As this was written in 2011, I hope you have gotten a ton of therapy, medication and counseling and have moved on.

Anonymous
#531338

Sorry to hear you had this experience.You seem to have been treated pretty badly.

The thing is, though, if you were really outraged by what this guy did, why did you continuing to contact him with notes and why did you choose to go back to the bar? It's natural for people to interpret this to mean that you were less outraged than "interested". If what he did was not actually criminal (in which case you would presumably have called the cops?) and you were both adults, the company may not want to apologize for what they consider a private matter.

They would be likely to side with a staffer anyway because it's less of a loss to lose one customer than to lose a staffer who can pull in the customers.Hope you're able to put this down to experience and put it behind you soon.

Anonymous
#309799

Someone is coocoo for coacoa puffs.

Anonymous
#308088

So your depressed and a tard? so you go and do the worst thing you could possibly ever do to yourself by going out drinking, and it seems to be .....alot! Then you write out all of your complaints on notes and letters to the powers to be, when you should have been discussing your poor-me issues with a therapist.

Yr obviously a very intellegent lady, you must be the CEO of Fortune 500 company or the like.NOT!

Do you wear an aluminum foil cap when you go out in public? Perhaps that would help to draw in some positive radio waves, and good karma... try that when you get the chance. If you can wire the foil cap into your private parts, that should also bring you great joy in those very special places.

The last place you need to be is in a bar, trust me.

Anonymous
#304488

As soon as you know they are unhappy with your being there, you should leave and never return.I've had good experiences with Scotts and have dined there many times.

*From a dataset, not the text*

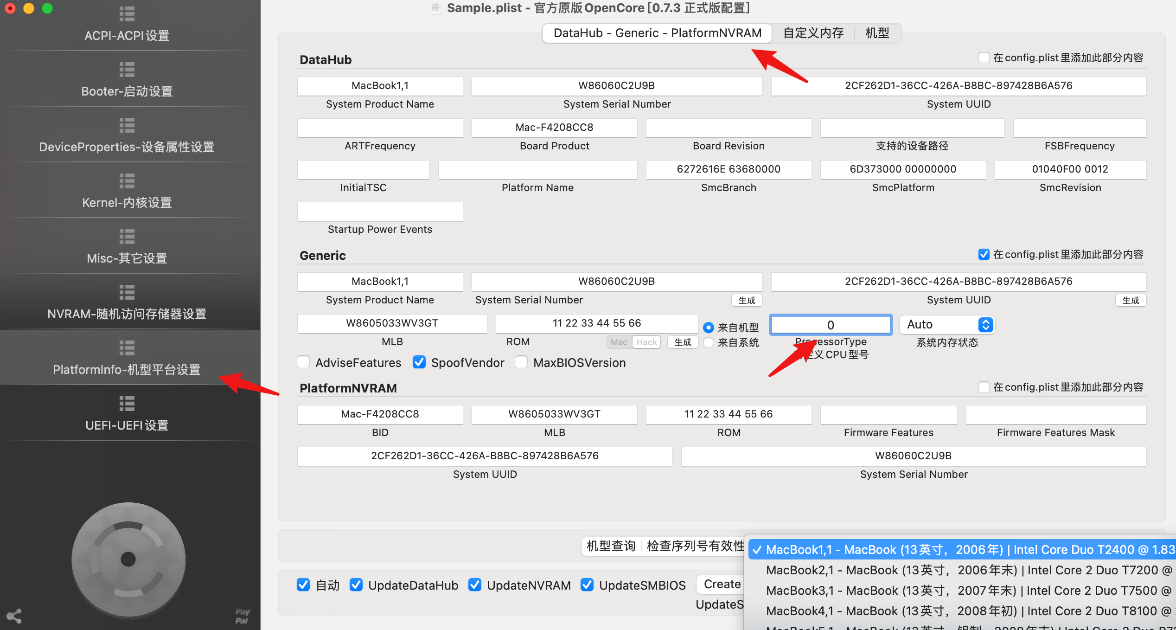Open the NVRAM settings sidebar icon

tap(127, 292)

The food and service were always top notch.

I did go to a local bar and found out that the bartender was trash talking me to a mutual friend. I left and NEVER returned. It's been over 10 years now.

Good for me as I drink much less and my health is better.Overall a win-win!

Anonymous
#293376

I would sure like to read THEIR side of the story. Lady, you are a screwed up whacko.

Anonymous
#292549

Get over it already, DF!MOve on with your life!

That is all I have to say about it!GET OVER IT!!!!!!

DataLife
#291866

Jennsmlaw,

What story did you read? What made you think she worked there?

Df62,

As soon as you realized the bar employees were treating you bad, you should have never gone back. You and your friends should have given your business to a place that cares about their customers.

Anonymous
#291862

Jennsmlaw,

What story did you read? What made you think she worked there?

Anonymous
#288091

Woman...you are whacked out. Get some professional therapy immediately.

Then, get over yourself. It's your own fault to begin with that you allowed yourself to get drunk enough to engage in the sort of behavior you know you shouldn't have.

You are nothing more than a whiny, self-absorbed cry-baby. I wouldn't want your drunk a$$ in my bar/restaurant either.

Anonymous
Holly, Colorado, United States #285620

Mac, I didn't work at the restaurant. I was a customer who had depression, was in a severe depression, confided to a bartender who let me think was my friend. Maybe you should take a refresher course in comprehensive reading.

Anonymous
#285113

I've been in the resteraunt business for years.This story sounds one ended why would you be sitting at a busy bar when your on the clock?

Blaming the bartender for getting you drunk and acting like a ***?

Please seek therapy you clearly have issues and you were obviously fired because you suck at serving!Get over yourself!

Anonymous
Dehra Dun, Uttarakhand, India #283293

Df62, You are a wacko! You need stronger meds! Start smoking pot you freak!